En ce moment, le débat sur l’agriculture tourne autour de la compétitivité. Le gouvernement opte pour une relance de la position française grâce l’affaiblissement programmé de l’Allemagne. Tandis que de nombreux représentants agricoles préfèrent conserver en ligne de mire l’objectif de nourrir 9 milliards d’humains en 2050.
Tous les chiffres le démontrent, l’Allemagne a dépassé la France comme première puissance agricole européenne, et largement. Les agriculteurs français souffrent de plus en plus de la comparaison, mais aussi, et c’est sans doute plus grave, de perte de compétitivité.
Car parallèlement les manifestations agricoles se multiplient en ce moment. Blocage de Paris (nous en avons parlé sur WikiAgri), en Bretagne (les fameux bonnets rouges), en Eure-et-Loir, dans la Marne… Et l’on pourrait citer ainsi, sinon tous les départements, au moins un département par région. Ces mouvements ont une revendication commune, que l’on pourrait résumer par « laissez-nous travailler, arrêtez de nous taxer à tout va« . On note que pas une de ces manifestations ne dit « sabordez l’Allemagne que l’on repasse devant« .
Car la comparaison avec l’Allemagne a ses limites. Elle n’a de raisons d’exister que si l’on considère la réussite économique de nos voisins. Mais si celle-ci venait à faiblir, alors il faudrait trouver un autre modèle pour servir d’émulation.
Or, il semble que le gouvernement français use de cette comparaison entre la France et l’Allemagne dans un tout autre objectif. Ainsi, et le président de la FNSEA Xavier Beulin l’a déclaré récemment et à plusieurs reprises, la seule bonne nouvelle en ce moment pour la compétitivité de l’agriculture française est le salaire minimum annoncé en Allemagne. Mais Xavier Beulin le disait avec une pointe d’ironie et de regret, en pointant surtout le fait qu’il n’existe aucune autre mesure en France. Là où le gouvernement français en fait une règle et une fierté.

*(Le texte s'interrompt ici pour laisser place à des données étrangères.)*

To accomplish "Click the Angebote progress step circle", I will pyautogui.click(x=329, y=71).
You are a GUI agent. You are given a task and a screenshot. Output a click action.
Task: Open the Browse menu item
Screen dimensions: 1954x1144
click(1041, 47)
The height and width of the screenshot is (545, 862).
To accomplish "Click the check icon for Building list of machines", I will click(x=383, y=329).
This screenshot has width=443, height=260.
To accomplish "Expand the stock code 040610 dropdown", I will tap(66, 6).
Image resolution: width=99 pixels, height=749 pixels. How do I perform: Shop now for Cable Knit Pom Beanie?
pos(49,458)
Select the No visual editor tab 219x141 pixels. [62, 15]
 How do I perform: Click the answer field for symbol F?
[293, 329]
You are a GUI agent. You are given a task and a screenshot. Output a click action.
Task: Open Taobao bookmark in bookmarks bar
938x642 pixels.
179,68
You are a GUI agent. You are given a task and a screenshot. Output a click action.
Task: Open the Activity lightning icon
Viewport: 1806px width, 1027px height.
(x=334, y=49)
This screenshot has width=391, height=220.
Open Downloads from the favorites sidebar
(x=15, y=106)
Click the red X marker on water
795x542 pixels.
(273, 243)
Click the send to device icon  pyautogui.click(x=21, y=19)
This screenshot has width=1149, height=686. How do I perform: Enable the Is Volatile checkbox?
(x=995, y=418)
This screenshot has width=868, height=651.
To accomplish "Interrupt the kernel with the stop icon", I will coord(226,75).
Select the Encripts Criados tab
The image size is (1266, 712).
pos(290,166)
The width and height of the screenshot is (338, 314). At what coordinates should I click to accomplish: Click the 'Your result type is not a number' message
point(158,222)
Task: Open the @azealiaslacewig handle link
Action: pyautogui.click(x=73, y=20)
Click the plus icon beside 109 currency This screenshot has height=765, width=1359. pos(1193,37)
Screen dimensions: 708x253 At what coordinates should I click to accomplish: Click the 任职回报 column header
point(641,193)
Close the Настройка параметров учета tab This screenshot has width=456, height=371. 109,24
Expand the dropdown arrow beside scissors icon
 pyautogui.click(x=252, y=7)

Soyons clairs : qu’il soit décidé en Allemagne d’un salaire minimum pour les ouvriers agricoles, entre autres dans les abattoirs, c’est un progrès social dont il faut se féliciter. On peut aussi affirmer qu’ainsi une forme de distorsion de concurrence disparait entre les deux pays.
Mais on ne peut se réjouir d’avoir influencé nos voisins sur ce point, quand parallèlement nous perdons des points de compétitivité tous les jours dans notre agriculture. Car ce serait croire que cette perte de compétitivité n’est due qu’à des efforts sociaux moins poussés ailleurs. En oubliant nos propres efforts économiques insuffisants.
Car derrière, n’oublions pas l’objectif de l’agriculture mondiale, donc européenne, donc française : nourrir 9 milliards d’humains à l’horizon 2050. Tout en participant à l’énergie, d’autant plus dans un pays qui refuse ne serait-ce que d’envisager le gaz de schiste et qui reparle régulièrement d’arrêter le nucléaire. On connaît la problématique, partout le nombre d’hectares de terres agricoles diminue, il y a de plus en plus de bouches à nourrir… Donc il faut augmenter les rendements, savoir produire propre car notre société le réclame, mais savoir produire tout de même, et de plus en plus.
Dans ces conditions, avoir une agriculture en perte de vitesse, mais se contenter de se féliciter qu’elle soutiendra mieux la comparaison avec un seul voisin, ça reste un peu court, voire même quelque part la démonstration d’une société profondément égoïste, se moquant résolument des générations futures… Ce n’est en 2049 qu’on résoudra la problématique de 2050 (la faim dans le monde), surtout quand elle existe déjà.